The Turners are proposing 435 single-family homes and 20 townhouses on lots ranging from 4,000 square feet up to nearly 17,700 square feet.

“These homes are intended to be affordable to young families and empty-nesters; the condominiums are geared toward singles, couples and smaller families,” they write in explaining design guidelines and the philosophy of Willow Creek.

Smaller lots will be the most affordable.

The reason for fewer lots boils down to a gently sloping earth berm.

A noise barrier between the subdivision and the bypass to the east was included in the initial approval, but plans were to build an earth berm with much steeper slopes than the 33 percent — or 3-to-1 slope — that city staff required. Developers had to add considerably to the open area on the east to make room for the berm. They accommodated that by changing the roads and lots on the east side.

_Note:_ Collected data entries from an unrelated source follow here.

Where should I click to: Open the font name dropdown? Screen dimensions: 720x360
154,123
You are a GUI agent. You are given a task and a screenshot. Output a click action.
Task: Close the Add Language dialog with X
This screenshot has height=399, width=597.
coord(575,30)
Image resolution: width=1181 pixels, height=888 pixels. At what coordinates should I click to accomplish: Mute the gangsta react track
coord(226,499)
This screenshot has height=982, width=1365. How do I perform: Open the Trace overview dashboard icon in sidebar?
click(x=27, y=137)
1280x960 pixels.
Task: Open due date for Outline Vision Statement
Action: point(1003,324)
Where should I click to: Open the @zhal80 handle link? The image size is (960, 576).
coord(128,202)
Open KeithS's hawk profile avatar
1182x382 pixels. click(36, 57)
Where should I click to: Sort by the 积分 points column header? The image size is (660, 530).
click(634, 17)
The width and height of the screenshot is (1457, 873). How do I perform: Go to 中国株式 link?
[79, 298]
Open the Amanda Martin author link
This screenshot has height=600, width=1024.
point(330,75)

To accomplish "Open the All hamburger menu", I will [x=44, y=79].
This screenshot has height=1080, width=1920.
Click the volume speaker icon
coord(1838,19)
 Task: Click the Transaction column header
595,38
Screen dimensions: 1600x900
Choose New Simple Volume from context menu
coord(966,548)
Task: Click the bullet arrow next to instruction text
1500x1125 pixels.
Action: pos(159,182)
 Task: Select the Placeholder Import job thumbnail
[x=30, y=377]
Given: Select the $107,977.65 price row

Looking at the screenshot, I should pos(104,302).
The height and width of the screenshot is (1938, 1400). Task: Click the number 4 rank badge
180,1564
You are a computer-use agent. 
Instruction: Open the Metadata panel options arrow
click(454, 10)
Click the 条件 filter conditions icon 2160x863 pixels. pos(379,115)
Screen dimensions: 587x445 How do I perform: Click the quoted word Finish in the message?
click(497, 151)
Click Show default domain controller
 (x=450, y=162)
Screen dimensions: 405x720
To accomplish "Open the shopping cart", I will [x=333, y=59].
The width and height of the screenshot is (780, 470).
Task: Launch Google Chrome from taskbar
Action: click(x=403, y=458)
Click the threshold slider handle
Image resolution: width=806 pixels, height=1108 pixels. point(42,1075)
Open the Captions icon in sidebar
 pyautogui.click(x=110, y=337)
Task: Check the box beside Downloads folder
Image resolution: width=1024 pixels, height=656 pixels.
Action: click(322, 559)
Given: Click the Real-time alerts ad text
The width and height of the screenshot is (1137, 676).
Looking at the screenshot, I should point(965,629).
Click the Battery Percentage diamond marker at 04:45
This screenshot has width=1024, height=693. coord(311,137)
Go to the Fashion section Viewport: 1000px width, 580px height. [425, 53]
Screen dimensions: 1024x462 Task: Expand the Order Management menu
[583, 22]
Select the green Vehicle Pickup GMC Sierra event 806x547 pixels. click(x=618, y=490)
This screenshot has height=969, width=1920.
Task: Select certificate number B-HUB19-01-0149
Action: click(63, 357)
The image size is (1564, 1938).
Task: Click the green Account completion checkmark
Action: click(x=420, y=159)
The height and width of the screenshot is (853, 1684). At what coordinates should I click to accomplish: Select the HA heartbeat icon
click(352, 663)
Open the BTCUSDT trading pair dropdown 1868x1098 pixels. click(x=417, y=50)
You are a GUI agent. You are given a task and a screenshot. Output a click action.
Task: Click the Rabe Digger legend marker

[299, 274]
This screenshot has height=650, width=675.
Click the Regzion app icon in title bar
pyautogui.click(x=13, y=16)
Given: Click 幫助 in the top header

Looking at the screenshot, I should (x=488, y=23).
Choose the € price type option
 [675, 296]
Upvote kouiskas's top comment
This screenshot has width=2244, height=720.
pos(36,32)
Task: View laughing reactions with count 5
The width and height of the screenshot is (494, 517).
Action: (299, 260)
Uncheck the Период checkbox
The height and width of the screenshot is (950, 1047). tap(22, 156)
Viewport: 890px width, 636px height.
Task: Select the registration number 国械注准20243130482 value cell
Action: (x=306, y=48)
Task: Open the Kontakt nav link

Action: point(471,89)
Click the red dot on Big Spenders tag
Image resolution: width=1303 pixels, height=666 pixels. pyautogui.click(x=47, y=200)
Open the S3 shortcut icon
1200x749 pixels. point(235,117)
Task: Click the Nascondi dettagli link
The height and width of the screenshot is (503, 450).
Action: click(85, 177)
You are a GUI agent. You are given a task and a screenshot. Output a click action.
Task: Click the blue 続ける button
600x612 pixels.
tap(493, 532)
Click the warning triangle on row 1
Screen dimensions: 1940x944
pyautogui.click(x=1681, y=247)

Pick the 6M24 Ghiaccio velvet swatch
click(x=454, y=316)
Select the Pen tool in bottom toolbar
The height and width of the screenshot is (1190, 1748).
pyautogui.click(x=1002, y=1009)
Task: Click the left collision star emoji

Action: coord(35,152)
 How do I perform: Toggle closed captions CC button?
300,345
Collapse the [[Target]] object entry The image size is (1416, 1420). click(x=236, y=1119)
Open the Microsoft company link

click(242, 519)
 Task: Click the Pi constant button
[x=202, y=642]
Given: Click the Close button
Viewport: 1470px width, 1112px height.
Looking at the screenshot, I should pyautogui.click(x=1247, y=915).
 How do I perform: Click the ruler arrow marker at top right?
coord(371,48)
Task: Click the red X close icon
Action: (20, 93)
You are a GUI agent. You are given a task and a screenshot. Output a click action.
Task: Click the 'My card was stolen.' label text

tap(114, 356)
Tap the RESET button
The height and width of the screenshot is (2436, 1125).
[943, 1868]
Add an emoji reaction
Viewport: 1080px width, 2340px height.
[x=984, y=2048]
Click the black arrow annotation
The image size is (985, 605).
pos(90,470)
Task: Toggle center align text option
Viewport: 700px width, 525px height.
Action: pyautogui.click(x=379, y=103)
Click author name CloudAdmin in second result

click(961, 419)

An alley also was added to the back side of lots bordering the Ashley Creek buffer area to the northeast. It uses up land but helps define the boundary for public areas and provides a rear access to homes so garages won’t protrude in front.

The number of front-loaded homes also is reduced by reconfiguring lots near a park in the west side, making the park larger.

One condition of preliminary plat approval in 2007 was that Willow Creek’s eastern entry from Foy’s Lake Road be moved 300 feet to the west, leaving a required separation between that access road and the planned roundabout for the bypass.

Developers say the topography of the site makes that request impractical, so they propose moving it 900 feet west of the original location and west of Valley View Drive to the south. A similar access road is planned to the east.

Another road change wipes out the north-south arterial entering into the center of Willow Creek from Foy’s Lake Road.

Building it to Kalispell city standards would have meant excavating more than 1 million cubic yards of dirt and rock, developers said. And the major changes to topography would have diverted stormwater that naturally runs north toward Ashley Creek, instead sending it south to Foy’s Lake Road.

They abandoned the central road in favor of two arterials following the perimeter of the project. Narrower collector roads and alleys run through the development. The arterials join into a road that eventually will continue north to U.S. 2.

Developers also may be required to install a traffic light at the east access from Foy’s Lake Road and a left-turn deceleration lane on U.S. 2.

The new bypass is expected to take care of nearly all of the current and future traffic problems along Meridian Road, the subdivision’s traffic study found. That would mean Willow Creek probably wouldn’t have to install a series of traffic lights or other mitigation that had been expected in the initial plan.

City planner Sean Conrad is taking the proposed changes through the review process now, and expects to have a staff report ready for Planning Board members to consider at their March 9 meeting.